Do You Really Need Underlayment For Vinyl Flooring?

Two of the biggest benefits of vinyl flooring are that it's easy to DIY and that its installation is minimal fuss. That's because the planks create something called a "floating floor," meaning you don't have to use nails, staples, or glue to hold it down in place. Instead, each plank has a small lip on its side that is used to interlock with the plank next to it, creating a clasp together, keeping them in place. Because it's so simple to install, you might feel tempted to skip the flooring underlayment, making it even easier to prep. But is that a good idea? The answer is complicated. 

You don't technically need underlayment, so skipping it can save you time, money, and labor. But there are certain scenarios where it would be a good idea to take the extra effort and install it. For those who are new to home remodeling, the underlayment is the layer between the original flooring and the new vinyl planks. It's a helpful base layer in a few scenarios. For example, it can soften the flooring if your planks are thin or installed over concrete. It can also help reduce noise if you're installing it in a condo or on the second floor of your house. Here is a closer look into when you should and shouldn't add underlayment.

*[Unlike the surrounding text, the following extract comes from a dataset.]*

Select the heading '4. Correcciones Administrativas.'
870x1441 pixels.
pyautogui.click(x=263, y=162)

When to include underlayment with vinyl flooring

If you want a flawless vinyl plank flooring installation, you will want to invest in underlayment. First, you will need it if you're installing your vinyl over concrete, a bare subfloor, or hardwood. There are several reasons for this. First, concrete is very hard with zero give, so adding a subfloor will help make your vinyl feel more cushioned. This will be more forgiving for your feet. Concrete is also very cold, so it will be difficult to walk on the flooring without any slippers come wintertime. The cold will permeate through the stone subfloor and into the vinyl, making it uncomfortable to walk on. An underlayment creates a barrier between that temperature transfer. 

Second, it will add more comfort if you're laying planks over a bare subfloor, tiles, or hardwood. It also adds the bonus of increasing soundproofing, so it's extra helpful if you're installing flooring on a second floor, because it will muffle footsteps, kids running, or objects being accidentally dropped. It's advantageous to install it on the first floor too, as it will quiet the sound of footsteps in general. Lastly, it's also necessary to add underlayment if you have uneven, bumpy, or imperfect floors underneath. This will help smooth out the flaws, ensuring that the vinyl planks will be installed on a level surface. If they're not, the floors will either creak or lift.

When you can skip underlayment with vinyl flooring

While there are plenty of scenarios when an underlayment will be necessary, it can sometimes be skipped. For example, if you're laying new vinyl over already existing vinyl floors, you can skip adding an underlayment. That's because the original vinyl flooring already has one installed, so you don't need to double up on it. However, if the original flooring is warped, uneven, or has planks missing, you will want to add the underlayment to smooth out those perfections.

A second scenario where you don't need to include it is if your vinyl boards already have it installed on the bottom. It will look like a thick pad underneath the plank. This padding helps move along the installation process since you don't have to take the time to roll out, tape, and cut the underlayment, but you're still installing one with the boards. However, it never hurts to add more underlayment, especially if you're worried about noise reduction or comfort. You can include an extra layer underneath if you wish.